There was a great deal of teenage speculation involving the person of Ms Whyte. There in the same class where our rowdy attempts at agency involved much posing, gales of laughter often at the expense of the weak, boisterous jostling and the astounding bra removal trick which was obviously designed for maximum torment of all involved —this refined, poised and softly authoritative woman arrived to teach English.
Word in the soulless corridors of Greenside High School — not an institution built with neuroaesthetics or the everlasting grandeur of the fading British Empire in mind — was that she was a ballerina whose untimely injury cut short a professional career on stage. I never found out if that was true, but it explained the implicit grace and glamour of her erect bearing.

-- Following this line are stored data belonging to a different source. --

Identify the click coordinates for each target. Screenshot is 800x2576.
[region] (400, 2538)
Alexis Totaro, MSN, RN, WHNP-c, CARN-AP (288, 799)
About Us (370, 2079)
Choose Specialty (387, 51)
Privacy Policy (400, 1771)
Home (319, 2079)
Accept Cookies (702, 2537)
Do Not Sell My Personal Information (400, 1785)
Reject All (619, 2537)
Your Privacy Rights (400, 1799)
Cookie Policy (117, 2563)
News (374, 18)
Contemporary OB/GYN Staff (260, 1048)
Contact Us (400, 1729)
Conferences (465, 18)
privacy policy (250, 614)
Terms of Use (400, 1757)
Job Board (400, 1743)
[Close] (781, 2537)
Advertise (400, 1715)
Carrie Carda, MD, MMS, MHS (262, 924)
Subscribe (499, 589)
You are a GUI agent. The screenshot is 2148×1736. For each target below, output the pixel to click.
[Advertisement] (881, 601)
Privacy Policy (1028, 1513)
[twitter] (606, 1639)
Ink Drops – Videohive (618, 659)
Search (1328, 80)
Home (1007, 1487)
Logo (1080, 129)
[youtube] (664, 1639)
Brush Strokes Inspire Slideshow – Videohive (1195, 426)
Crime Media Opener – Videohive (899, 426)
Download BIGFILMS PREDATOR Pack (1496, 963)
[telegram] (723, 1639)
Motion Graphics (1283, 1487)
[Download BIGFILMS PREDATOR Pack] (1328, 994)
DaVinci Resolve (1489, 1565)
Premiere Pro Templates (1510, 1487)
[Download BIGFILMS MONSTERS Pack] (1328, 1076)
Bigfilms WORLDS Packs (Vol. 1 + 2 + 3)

It was a rough time for kids back in the day — our educators were not wont to spare the rod as a means to marshal discipline. Boys would wear their pain on their ties. A cross thread for every jack. The beatings were relentless. Into this martial atmosphere — us against them — unless you had a talent for rugby, came Nicky Whyte bearing gifts.
Sparkling fresh words, achingly beautiful sentences and long threads of cut-glass ideas. She sprinkled them over her classes like fairy dust, letting the magic land where it may — not straining for too much meaning, but respecting the idea that these young minds in front of her were suitable receptacles for all the marvels she could share and that the words themselves would do their work and alight where they were most needed.
The holidays are littered with countless, pointless mortal tragedies.
It was powerful stuff for impressionable minds. I can still rattle off large tracts of sonnets and cantos that she planted there and then watered and tended gently with her sophisticated teaching that presumed we could pick up what she was putting down.
The greatest good she gave me was the journal. In her neat precise hand on some essay she was marking — she suggested that it might be a good idea to write every day in a personal journal. In that small marginal prompt she set me up for a lifetime of pleasure and unmitigated joy. Even if I had never become this privileged person who gets to write column inches for a living — the gift she gave me was more than I can ever repay. How else would I know what I really think and feel if I did not have this miracle medium — and the trick of putting myself aside so that the words can flow and surprise me into self and knowledge of that self?
I sat in the school hall last Saturday — the same unchanged venue for so many of my tortured heartaches and torrid teenage affairs — and thanked this wonderful woman for her profound service to me. The key to myself.
Ms Whyte went on to become the principal of Greenside High — even The New York Times wrote about her works and ways. Her successor at the post, a glorious gentleman in a glorious suit, spoke with such care about her brilliant life.
Some mindless driver killed her, her lovely husband and her mother in an instant on the road to Prince Albert for her only son’s wedding.

The holidays are littered with countless pointless mortal tragedies. You can’t make sense of them. You can’t even begin to poke at the bear — life, death, time, space — what does it all really mean? How to make sense of such dire and stupid circumstances? How to begin to take a measure of a life terminated in an instant without making that instant everything about that life? Everything changes. But this is brutal.
Here I am back in the school hall, the same boards extolling the head prefects and the academically brilliant — the heavy velvet curtains on the stage and the dread of the matric results hanging in the air. This place where you are sent to collect keys to your fate. I have been here before. All those years ago I sat in this hall as they announced that my dear friend Alex Simmonds had died in a car accident over the weekend. Another girl’s father picked them up from the movies, and boom. My first senseless tragedy. The first cut.
Now I am an expert. And still I struggle to learn my lessons. How to understand these brief flares of vital energy embodied in such fragile vessels with a lifetime guarantee and built-in obsolescence? How to reconcile that some shine brightly and then fade gently into the deep night, while others are extinguished in a flash.
How to grasp the idea that there is no right time? There is just your time. How to make peace with the fact that there is no ideal way to die. There is just this terminal condition and always the baffled bystanders — standing around the piles of food afterwards, eating to remember we are still on this side, never fully comprehending that terminal is our condition too. All you can do is listen to your teacher, who said just write it down.